WASHINGTON (CNN) -- The U.S. Environmental Protection Agency on Wednesday proposed rules -- expected to become final later this year -- that would require water utilities to list chemicals and potential contaminants in local tap water.

All but the smallest of the nation's 56,000 municipal, state and regional water utilities would provide annual reports on what the water contains and whether it meets federal health standards.

"The new information will provide consumers with a snapshot of the current state of their local drinking water supply," EPA Administrator Carol Browner said at a news conference.

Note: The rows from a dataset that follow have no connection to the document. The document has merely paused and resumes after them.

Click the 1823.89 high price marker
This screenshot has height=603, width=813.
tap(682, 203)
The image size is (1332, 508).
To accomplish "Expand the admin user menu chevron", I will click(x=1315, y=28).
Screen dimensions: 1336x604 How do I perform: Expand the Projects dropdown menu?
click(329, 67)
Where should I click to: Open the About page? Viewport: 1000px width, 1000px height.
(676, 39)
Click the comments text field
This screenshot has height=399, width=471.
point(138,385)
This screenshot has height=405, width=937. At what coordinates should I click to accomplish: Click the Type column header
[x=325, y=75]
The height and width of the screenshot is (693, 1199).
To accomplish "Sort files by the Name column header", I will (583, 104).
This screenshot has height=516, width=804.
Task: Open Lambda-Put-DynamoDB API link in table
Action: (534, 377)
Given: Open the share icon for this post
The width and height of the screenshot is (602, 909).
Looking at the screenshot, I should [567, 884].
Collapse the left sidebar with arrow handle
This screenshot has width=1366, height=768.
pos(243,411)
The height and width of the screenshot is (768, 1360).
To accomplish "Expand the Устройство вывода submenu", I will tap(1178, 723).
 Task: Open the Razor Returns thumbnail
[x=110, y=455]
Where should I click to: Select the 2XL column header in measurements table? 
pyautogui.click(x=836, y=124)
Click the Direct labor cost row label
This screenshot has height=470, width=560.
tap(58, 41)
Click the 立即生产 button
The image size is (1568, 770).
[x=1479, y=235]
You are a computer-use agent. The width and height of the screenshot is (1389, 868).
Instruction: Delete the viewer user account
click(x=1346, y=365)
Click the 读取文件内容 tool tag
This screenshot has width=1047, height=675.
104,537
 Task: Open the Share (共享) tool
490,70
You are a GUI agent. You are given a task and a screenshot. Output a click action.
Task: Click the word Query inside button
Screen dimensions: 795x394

The EPA initiative apparently faces little opposition from drinking-water providers. Alan Roberson, spokesman for the American Water Works Association, said member utilities were "generally supportive" of the EPA proposals.

AWWA supported the Safe Drinking Water Act, the 1997 legislation that asked the EPA to establish new right-to-know rules for drinking water.

Roberson said the cost to utilities of providing the additional information would be minimal.

The proposals face a 45-day comment period. Final regulations are expected in August and would take effect in late 1998 or early 1999. The agency said consumers probably would not receive the detailed information in their water bills until later in 1999.

The annual reports would be included with water bills, except in cases of systems serving fewer than 10,000 customers. In those cases the information could be posted at a central location or put into local newspapers.